The work is scored for mezzo-soprano and baritone soloists, SATB chorus, and full orchestra. After an unnumbered orchestral introduction, the text of the poem is divided into 11 movements:

1. When lilacs last in the dooryard bloom'd (baritone and chorus)
2. Arioso. In the swamp (mezzo-soprano)
3. March. Over the breast of spring
4. O western orb (baritone and chorus)
5. Arioso. Sing on, there in the swamp
6. Song. O how shall I warble
7. Introduction and Fugue. Lo! body and soul
8. Sing on! you gray-brown bird
9. Death Carol. Come, lovely and soothing Death (chorus)
10. To the tally of my soul
11. Finale. Passing the visions (mezzo-soprano, baritone, and chorus)

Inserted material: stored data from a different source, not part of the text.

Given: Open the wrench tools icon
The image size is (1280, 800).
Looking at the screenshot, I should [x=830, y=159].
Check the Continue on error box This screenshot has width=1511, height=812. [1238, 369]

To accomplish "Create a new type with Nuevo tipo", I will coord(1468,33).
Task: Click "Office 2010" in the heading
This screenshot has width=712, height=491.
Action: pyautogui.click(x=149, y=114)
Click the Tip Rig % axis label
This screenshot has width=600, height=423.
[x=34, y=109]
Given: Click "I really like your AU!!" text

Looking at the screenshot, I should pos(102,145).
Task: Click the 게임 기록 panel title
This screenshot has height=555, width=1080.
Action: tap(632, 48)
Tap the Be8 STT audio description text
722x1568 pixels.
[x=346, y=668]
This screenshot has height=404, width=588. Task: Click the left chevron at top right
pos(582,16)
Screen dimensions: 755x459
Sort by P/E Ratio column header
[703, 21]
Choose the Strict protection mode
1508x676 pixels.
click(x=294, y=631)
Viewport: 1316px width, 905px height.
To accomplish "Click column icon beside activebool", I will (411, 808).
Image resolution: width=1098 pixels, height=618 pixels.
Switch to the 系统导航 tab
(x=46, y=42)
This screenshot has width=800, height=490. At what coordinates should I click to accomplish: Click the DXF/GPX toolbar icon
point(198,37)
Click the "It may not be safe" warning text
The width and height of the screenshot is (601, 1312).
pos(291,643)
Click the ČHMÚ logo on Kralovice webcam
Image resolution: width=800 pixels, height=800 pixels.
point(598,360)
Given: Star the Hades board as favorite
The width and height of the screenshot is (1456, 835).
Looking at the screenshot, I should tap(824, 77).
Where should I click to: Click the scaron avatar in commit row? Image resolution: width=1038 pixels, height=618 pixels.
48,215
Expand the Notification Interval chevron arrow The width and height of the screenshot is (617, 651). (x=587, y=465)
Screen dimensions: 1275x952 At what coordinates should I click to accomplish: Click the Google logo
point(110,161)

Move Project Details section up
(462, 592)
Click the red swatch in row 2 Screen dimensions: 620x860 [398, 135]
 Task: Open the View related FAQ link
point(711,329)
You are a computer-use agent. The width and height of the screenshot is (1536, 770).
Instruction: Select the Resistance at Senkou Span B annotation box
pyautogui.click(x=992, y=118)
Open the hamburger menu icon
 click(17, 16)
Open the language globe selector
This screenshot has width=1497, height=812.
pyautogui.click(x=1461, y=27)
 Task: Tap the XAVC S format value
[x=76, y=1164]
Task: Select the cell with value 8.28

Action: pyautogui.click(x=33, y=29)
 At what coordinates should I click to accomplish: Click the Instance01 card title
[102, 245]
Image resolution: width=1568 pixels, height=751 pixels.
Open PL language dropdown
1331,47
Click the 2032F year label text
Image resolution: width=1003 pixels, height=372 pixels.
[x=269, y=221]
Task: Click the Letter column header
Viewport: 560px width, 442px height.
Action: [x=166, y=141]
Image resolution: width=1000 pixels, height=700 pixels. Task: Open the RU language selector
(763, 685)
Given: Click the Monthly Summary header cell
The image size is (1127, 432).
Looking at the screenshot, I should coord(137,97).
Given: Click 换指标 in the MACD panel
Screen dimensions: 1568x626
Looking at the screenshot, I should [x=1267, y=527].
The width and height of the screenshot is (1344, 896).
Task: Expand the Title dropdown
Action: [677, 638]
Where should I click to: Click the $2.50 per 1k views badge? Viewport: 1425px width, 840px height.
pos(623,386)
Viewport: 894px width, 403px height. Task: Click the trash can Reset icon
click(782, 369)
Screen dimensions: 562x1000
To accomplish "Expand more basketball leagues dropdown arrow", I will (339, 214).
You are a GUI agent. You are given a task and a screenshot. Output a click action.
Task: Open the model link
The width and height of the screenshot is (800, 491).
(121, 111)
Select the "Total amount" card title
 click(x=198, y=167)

The work is scored for mezzo-soprano and baritone soloists, mixed choir, and an orchestra of 2 flutes (one doubling piccolo), 2 oboes (one doubling cor anglais), clarinet, bass clarinet, 2 bassoons (one doubling contrabassoon), 3 horns, 2 trumpets, off-stage bugle, 2 trombones, tuba, timpani, cymbals, glockenspiel, chimes, tam-tam, triangle, snare drum, bass drum, field drum, organ, and strings (first & second violins, violas, cellos, and double basses).

== Musical process ==
Hindemith was drawn to Whitman's poem through its theme of nobility, fate and death. Written in memory of Abraham Lincoln, Whitman's poem fitted the theme of the country at this time of mourning. Subtitling his work, "An American Requiem", Hindemith broke into the scene of American musical culture which was out of character for the German-based composer. Along with introducing himself to the American soundscape, Hindemith also used his requiem to begin deviating from the Romantic style of music. Rather than composing in dense sonority, he now introduced the new use of polyphony - giving each instrument their own individual and important parts, using dissonance to ensure each part stood out against the others. Tonal functional harmony no longer existed as part of Hindemith's arsenal of compositional procedures. Through all of Hindemith's many works, he had established a sound regarded by critics as "Hindemithian". This piece in particular combined this sound with a surprising reflection of American culture.

== Perception ==
Because Hindemith was German-born, the idea of his composing a work dedicated to an American president troubled a portion of the country. Though Hindemith had become an American citizen, he was not yet regarded as an American composer. His identity as a composer raised many questions, one of the biggest being his decision to translate the poem into German.